Volcker Rule Paul Volcker ABA

ABA’s threat against Volcker Rule

In December, the American Bankers Association urged regulators to scrap new provisions under the Volcker Rule, threatening legal action if the agencies mandate a portion of Volcker Rule relating to some collateralized debt obligations. The ABA said in a federal court filing that it was seeking relief from a portion of the regulation that analysts, bankers and lawyers have said may force some financial institutions to dispose of certain types of investments which could result in write-downs for lenders.

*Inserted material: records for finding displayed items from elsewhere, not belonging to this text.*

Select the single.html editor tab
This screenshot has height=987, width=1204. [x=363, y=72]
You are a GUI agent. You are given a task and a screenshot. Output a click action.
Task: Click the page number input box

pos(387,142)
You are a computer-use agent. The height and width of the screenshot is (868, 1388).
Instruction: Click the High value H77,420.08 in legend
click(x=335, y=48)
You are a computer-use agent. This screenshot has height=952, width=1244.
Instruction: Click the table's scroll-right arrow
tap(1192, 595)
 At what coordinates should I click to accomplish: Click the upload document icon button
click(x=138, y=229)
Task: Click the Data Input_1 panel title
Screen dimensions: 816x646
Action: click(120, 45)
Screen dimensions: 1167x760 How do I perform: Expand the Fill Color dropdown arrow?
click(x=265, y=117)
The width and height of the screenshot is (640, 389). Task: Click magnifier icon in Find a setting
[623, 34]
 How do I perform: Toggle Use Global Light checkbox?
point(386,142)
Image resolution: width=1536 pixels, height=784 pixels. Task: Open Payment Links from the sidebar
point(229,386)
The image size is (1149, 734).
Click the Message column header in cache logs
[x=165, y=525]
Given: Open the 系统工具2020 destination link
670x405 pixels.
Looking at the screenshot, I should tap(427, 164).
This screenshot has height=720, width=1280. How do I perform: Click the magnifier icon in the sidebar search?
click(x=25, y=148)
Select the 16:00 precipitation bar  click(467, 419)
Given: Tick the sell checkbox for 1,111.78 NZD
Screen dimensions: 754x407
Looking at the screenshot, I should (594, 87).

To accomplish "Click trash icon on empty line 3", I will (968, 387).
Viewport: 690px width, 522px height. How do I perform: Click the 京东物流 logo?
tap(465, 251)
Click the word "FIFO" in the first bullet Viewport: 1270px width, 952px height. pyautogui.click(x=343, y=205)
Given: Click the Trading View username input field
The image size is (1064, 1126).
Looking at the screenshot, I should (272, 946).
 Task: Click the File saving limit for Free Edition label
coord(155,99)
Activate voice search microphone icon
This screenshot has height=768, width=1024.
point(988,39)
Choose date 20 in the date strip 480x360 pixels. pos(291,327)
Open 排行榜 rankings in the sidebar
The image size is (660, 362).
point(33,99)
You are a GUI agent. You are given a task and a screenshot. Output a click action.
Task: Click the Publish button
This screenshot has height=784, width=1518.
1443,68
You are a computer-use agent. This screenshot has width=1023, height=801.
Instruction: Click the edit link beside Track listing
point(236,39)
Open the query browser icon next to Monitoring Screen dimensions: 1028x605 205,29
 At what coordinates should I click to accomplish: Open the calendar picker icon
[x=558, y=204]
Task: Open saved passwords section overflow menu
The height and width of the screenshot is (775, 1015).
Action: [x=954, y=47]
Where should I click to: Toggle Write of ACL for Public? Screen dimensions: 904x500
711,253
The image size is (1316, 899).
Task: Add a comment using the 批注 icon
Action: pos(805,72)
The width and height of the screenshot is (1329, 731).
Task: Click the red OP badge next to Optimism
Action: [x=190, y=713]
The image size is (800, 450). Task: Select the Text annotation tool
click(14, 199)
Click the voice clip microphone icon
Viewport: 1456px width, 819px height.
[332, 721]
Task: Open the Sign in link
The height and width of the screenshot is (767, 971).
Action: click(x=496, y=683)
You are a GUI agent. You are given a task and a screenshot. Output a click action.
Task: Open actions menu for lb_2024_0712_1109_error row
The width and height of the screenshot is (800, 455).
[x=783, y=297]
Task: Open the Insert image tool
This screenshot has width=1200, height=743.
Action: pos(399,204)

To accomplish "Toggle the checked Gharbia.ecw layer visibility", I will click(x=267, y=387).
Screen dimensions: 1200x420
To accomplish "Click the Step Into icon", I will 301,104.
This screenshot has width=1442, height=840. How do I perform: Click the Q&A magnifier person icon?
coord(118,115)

Zions Bancorporation of Salt Lake City too had anticipated that the Volcker Rule would force it to take a hit on its portfolio of CDO, showing it is not just big banks who will be impacted by the recent rule. Some analysts pointed that the Volcker Rule would force Zions Bancorporation to reclassify the entirety of its predominantly bank and insurance Trust-Preferred CDO portfolio as ‘Available for Sale’ and Zions Bancorporation will record a $629 million pre-tax non-cash charge to 4Q13 earnings, translating into a post-tax charge of $387 million.

Regulators’ exemption

Last month, Federal banking regulators responded to the Independent Community Bankers of America’s repeated calls for them to take action to rectify a Volcker Rule provision that could negatively affect hundreds of community banks. The regulators’ proposition would exempt from the Volcker Rule all CDOs backed by trust-preferred securities that were issued by banks with less than $15 billion in assets.

ABA dropping lawsuit

Following the regulators tweaking the rules, ABA said it would drop its lawsuit challenging part of the Volcker Rule.  ABA’s president Frank Keating said some of the banks might still have to sell, but “we believe the best opportunity to pursue successful resolution of these issues is to constructively engage with the regulators without the chilling impediment of pending litigation”.